SAN ANTONIO -- A woman who recently accused a man of taking photos up her skirt decided to show her face and share her story publicly for the first time.
Her name is Halie Ricketts. She's been busy trying to get justice for what she claims happened to her at La Cantera mall in late April.
"A guy stuck his cellphone up my skirt and took videos of me," Ricketts recalled.
The suspect in the case has not been criminally charged because of a recent court ruling that determined Texas' improper photography law is unconstitutional in the Fourth Court of appeals, which includes San Antonio.
Ricketts said her experience has motivated her to take action. She doesn't want to become a victim, even though, legally, she has little recourse.

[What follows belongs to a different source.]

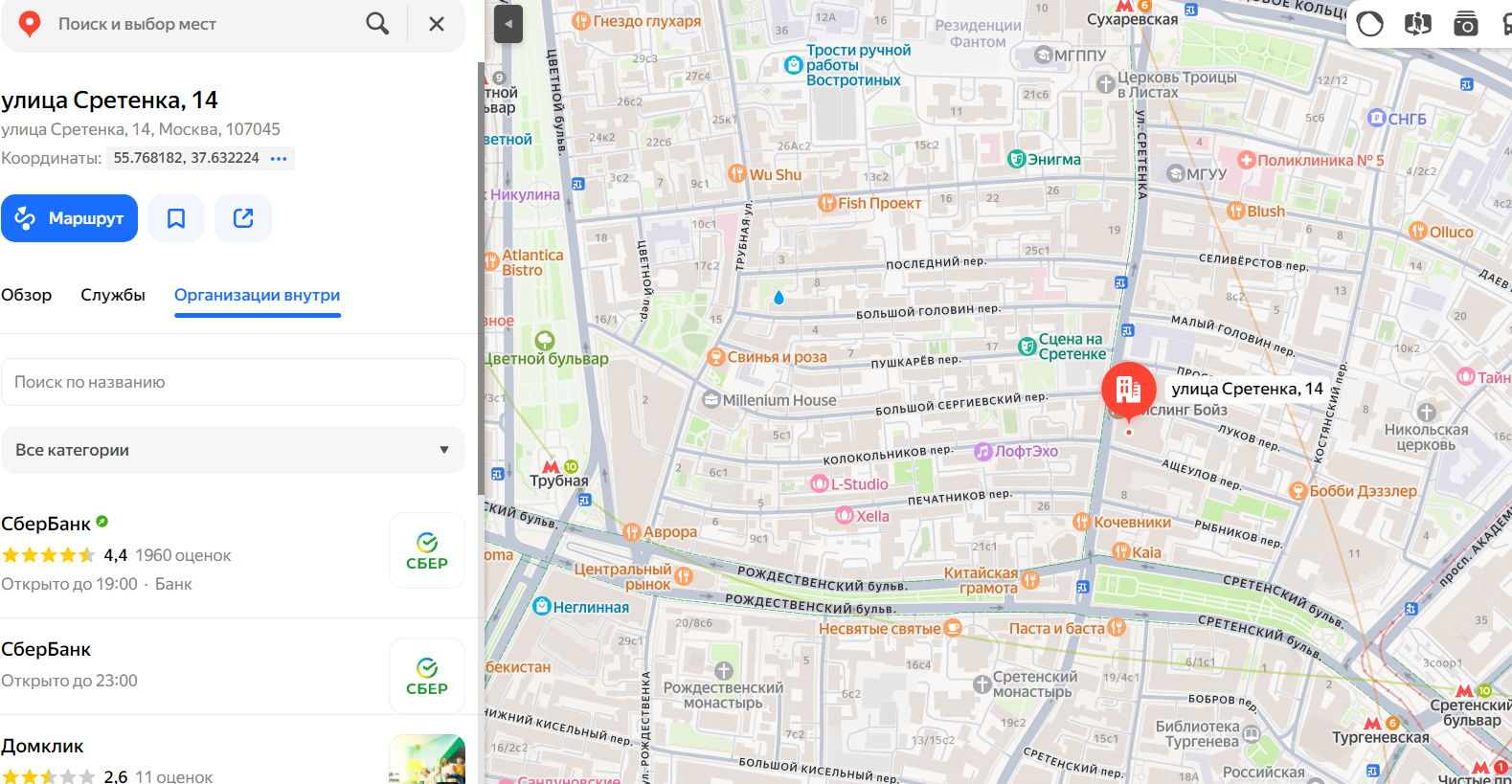Screen dimensions: 1512x784
Task: Collapse the side panel with arrow
Action: pyautogui.click(x=508, y=24)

Ricketts' cause has caught the attention of two state lawmakers: Lyle Larson and Doug Miller.
"She reached out to us and that's very important," said Fritz Reinig, chief of staff for State Representative Doug Miller. "We might not otherwise know that something needs to change."

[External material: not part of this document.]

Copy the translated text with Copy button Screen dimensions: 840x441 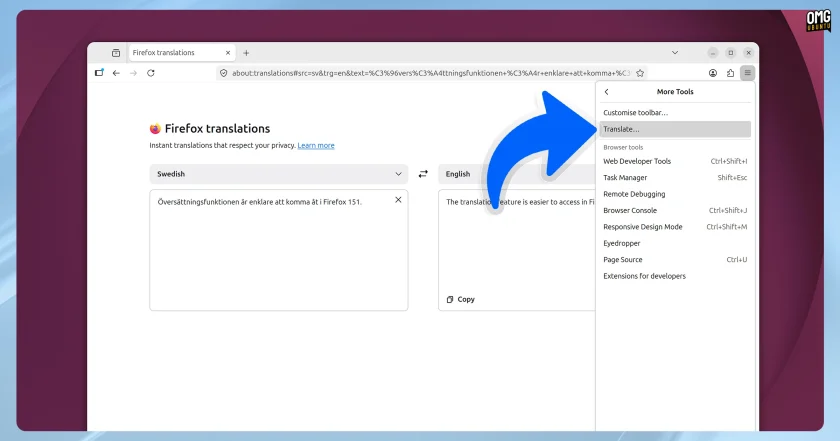(461, 300)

State Rep. Lyle Larson said he sent a letter to Bexar County District Attorney Susan Reed, offering his support in Ricketts’ quest for justice.
We reached out to Reed's office, asking what, if any, actions prosecutors have taken regarding Ricketts' complaint.
Although KENS 5 has yet to receive a response, Halie vows to press on with her fight until she gets some form of justice.
"I've decided I'm going to be so loud about this because, unfortunately, it wasn't just myself on his cellphone," Ricketts explained. "It has also been stated that he did have 50 plus videos on his cell phone."
According to Ricketts, all of those explicit videos were pointed up the skirts of different women.
"I would like to tell him that I am not stopping at any cost," Ricketts said. "I'm going to make this law constitutional, for myself and for the 50-plus other women that you did this to. You picked the wrong person to mess with and I'm not stopping."